-- TASK TO COMPLETE --
What lines in the records below contain the string "will"? Copy every one.
GIVEN DATA Start Marker
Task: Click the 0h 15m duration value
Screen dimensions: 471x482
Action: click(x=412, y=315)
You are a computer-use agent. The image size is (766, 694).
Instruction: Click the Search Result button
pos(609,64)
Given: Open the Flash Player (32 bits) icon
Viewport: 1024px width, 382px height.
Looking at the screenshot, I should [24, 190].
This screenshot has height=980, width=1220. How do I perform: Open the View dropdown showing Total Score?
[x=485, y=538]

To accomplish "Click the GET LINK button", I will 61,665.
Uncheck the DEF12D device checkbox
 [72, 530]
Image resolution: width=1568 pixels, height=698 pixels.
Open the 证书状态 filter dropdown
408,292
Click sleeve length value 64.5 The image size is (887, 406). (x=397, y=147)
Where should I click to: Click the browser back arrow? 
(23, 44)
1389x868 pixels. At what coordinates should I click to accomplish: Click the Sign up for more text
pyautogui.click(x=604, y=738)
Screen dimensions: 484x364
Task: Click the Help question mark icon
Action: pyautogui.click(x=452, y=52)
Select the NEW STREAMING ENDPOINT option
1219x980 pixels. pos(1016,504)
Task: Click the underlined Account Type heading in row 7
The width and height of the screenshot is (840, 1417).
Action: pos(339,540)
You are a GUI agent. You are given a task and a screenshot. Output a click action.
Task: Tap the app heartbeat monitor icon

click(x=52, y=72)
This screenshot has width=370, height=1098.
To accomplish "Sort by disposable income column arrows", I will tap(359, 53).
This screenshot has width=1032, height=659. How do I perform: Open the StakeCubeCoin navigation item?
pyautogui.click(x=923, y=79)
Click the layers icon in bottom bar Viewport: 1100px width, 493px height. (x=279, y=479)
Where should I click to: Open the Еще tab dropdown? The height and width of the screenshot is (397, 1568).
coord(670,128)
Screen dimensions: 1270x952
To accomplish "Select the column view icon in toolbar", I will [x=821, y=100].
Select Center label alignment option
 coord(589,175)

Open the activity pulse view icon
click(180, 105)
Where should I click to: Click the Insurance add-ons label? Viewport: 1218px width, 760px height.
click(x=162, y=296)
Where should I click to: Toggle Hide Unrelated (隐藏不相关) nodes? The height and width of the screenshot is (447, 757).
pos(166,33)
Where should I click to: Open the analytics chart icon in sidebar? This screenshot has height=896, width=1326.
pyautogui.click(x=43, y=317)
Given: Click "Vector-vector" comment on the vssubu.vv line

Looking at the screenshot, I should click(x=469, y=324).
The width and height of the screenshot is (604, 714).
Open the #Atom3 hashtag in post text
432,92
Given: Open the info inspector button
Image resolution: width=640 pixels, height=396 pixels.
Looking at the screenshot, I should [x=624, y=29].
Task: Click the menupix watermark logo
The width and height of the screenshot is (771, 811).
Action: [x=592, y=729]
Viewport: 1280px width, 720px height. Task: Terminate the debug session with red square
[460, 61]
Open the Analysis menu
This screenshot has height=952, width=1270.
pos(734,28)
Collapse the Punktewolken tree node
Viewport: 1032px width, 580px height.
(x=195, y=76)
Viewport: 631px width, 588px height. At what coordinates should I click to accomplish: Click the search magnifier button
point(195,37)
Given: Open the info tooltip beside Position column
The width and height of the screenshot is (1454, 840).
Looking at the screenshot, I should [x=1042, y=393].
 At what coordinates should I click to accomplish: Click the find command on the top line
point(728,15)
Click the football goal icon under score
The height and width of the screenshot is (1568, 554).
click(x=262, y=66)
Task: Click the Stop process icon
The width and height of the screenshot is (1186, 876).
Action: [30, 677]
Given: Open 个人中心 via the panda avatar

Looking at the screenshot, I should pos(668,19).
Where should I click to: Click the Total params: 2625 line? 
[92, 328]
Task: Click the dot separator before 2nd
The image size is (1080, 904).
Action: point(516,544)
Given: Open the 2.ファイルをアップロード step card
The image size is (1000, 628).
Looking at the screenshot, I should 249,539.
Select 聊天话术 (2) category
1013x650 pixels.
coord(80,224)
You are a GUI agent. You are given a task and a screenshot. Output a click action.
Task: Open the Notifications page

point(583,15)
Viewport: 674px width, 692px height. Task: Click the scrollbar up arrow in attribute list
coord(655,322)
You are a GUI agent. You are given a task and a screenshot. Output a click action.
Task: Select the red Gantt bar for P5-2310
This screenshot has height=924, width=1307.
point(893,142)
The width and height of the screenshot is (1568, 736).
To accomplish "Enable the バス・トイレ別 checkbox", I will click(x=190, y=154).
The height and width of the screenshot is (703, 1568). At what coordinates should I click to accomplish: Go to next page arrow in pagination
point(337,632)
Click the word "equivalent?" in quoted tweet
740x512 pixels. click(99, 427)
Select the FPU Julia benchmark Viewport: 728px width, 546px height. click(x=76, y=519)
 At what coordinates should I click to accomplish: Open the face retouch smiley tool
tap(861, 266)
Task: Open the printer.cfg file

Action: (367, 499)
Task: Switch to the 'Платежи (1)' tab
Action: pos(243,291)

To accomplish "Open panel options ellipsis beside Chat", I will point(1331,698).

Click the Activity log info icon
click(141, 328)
GIVEN DATA End Marker
-- RESULT --
To accomplish "Click the GET LINK button", I will 61,665.
To accomplish "Sort by disposable income column arrows", I will tap(359, 53).
To accomplish "Select the column view icon in toolbar", I will [x=821, y=100].
To accomplish "Enable the バス・トイレ別 checkbox", I will click(x=190, y=154).
To accomplish "Open panel options ellipsis beside Chat", I will point(1331,698).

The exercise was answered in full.